▶ [Set exercise]
Rewrite the data beginning at the line that has "Task: Take a chart snapshot with camera icon" and stopping after the line that has "Action: (288, 21)", changing "orange" to "green" and keeping all else the same.

▶ [Item-finding records]
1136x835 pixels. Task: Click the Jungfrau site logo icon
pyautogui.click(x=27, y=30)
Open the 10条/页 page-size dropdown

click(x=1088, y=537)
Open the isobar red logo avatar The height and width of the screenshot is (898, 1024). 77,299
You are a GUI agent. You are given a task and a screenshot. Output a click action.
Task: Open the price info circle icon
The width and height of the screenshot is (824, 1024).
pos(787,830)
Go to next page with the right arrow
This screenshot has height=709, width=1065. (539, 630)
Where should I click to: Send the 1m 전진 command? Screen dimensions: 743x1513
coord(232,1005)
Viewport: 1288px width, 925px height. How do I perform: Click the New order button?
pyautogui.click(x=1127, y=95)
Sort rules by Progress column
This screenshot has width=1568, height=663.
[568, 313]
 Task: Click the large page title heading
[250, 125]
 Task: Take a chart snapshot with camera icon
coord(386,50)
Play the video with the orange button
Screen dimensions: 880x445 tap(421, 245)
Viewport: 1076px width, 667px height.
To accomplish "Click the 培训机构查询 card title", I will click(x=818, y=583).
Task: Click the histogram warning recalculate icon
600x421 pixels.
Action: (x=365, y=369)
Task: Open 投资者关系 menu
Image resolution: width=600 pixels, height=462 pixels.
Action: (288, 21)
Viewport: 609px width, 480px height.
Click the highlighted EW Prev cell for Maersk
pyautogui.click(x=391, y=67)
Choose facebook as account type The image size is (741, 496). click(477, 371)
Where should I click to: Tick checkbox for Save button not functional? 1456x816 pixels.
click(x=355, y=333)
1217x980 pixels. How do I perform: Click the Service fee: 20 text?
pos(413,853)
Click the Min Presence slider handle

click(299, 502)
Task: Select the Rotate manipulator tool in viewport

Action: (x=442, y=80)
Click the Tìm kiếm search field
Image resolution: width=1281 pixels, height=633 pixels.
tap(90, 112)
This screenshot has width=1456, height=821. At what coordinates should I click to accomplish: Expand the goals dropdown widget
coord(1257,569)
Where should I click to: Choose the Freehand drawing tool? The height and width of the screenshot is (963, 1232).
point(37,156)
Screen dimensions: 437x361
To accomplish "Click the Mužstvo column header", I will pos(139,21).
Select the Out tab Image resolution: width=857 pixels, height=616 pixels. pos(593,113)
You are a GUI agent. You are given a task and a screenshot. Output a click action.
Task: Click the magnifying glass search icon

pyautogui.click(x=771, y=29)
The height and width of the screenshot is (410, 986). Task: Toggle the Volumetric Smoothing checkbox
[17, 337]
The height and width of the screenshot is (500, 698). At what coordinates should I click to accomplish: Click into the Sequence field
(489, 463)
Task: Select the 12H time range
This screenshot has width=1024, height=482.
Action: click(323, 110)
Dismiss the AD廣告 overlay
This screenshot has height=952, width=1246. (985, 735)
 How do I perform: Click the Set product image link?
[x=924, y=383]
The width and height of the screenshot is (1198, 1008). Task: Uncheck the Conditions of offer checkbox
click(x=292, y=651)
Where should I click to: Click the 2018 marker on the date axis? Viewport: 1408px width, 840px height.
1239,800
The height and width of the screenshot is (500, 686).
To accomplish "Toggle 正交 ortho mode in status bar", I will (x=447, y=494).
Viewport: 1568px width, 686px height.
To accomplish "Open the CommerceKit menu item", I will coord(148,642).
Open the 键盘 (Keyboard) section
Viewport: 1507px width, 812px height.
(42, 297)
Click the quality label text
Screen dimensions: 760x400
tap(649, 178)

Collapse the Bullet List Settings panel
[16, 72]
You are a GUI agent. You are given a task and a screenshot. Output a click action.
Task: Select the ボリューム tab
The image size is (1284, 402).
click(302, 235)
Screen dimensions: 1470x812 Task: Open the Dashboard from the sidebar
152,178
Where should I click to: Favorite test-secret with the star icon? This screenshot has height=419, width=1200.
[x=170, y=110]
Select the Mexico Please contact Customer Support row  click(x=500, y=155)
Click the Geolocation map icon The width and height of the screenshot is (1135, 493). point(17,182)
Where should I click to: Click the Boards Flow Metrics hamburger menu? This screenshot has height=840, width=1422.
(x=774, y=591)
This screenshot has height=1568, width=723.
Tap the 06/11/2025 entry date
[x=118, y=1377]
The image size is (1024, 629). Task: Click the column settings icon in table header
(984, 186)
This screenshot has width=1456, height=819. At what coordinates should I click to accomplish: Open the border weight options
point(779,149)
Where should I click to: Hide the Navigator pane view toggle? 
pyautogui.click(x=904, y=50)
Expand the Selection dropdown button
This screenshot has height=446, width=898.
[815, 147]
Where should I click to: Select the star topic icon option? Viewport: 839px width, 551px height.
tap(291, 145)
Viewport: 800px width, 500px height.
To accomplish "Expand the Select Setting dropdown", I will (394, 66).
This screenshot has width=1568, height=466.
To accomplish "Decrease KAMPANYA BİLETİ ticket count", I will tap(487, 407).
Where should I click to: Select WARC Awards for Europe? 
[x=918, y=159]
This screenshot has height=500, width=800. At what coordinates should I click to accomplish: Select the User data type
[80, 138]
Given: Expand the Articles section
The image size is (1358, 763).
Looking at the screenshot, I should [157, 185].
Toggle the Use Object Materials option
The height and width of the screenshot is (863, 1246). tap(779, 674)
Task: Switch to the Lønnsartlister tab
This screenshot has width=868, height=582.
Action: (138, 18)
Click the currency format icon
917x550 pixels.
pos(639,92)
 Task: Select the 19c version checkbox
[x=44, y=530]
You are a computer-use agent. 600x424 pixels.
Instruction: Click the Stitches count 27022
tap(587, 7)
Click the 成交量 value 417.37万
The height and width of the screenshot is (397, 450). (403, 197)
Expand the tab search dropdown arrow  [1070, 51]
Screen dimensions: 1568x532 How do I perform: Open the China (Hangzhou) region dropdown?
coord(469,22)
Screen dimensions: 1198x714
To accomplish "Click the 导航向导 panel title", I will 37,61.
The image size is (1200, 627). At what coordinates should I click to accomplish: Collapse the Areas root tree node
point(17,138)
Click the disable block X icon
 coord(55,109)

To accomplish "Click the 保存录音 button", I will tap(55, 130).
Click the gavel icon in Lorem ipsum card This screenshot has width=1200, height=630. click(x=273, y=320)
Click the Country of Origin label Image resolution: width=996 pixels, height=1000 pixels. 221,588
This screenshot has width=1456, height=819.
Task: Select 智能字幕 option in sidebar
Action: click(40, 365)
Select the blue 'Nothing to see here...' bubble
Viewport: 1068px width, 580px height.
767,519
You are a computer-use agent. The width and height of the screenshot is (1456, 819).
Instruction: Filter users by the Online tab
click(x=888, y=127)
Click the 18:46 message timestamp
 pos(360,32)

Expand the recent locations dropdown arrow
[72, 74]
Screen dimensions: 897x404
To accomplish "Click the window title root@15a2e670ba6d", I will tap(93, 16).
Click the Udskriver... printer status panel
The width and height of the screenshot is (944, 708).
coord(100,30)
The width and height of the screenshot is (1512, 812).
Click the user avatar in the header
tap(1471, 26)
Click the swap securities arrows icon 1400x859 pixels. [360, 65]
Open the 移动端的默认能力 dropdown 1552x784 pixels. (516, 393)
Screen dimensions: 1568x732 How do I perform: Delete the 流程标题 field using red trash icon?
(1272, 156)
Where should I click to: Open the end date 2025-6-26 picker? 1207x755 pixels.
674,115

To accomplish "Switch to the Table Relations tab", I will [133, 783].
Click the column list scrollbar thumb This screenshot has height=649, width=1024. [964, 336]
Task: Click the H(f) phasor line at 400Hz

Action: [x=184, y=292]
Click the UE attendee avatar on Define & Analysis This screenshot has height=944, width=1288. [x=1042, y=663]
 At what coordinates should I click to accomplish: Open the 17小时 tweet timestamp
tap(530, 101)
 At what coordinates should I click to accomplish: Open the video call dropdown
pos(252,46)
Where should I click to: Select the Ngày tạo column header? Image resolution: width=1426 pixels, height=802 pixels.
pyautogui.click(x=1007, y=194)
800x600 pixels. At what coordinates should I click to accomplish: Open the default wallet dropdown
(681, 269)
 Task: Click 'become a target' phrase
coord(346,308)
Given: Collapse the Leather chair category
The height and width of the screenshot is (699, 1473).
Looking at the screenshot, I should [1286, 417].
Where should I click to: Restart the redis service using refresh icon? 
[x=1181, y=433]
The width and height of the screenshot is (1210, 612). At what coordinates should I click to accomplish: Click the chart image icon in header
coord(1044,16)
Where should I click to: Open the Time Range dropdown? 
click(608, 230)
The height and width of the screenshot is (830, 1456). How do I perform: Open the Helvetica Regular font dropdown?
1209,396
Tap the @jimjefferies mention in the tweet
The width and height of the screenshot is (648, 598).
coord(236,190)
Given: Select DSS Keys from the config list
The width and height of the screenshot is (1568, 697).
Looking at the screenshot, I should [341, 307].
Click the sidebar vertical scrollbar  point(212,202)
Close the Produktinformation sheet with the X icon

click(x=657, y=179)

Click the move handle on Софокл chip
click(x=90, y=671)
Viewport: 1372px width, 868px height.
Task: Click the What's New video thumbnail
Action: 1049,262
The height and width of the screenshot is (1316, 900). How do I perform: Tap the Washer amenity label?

▶ [Result of this task]
 Task: Take a chart snapshot with camera icon
coord(386,50)
Play the video with the green button
Screen dimensions: 880x445 tap(421, 245)
Viewport: 1076px width, 667px height.
To accomplish "Click the 培训机构查询 card title", I will click(x=818, y=583).
Task: Click the histogram warning recalculate icon
600x421 pixels.
Action: (x=365, y=369)
Task: Open 投资者关系 menu
Image resolution: width=600 pixels, height=462 pixels.
Action: (288, 21)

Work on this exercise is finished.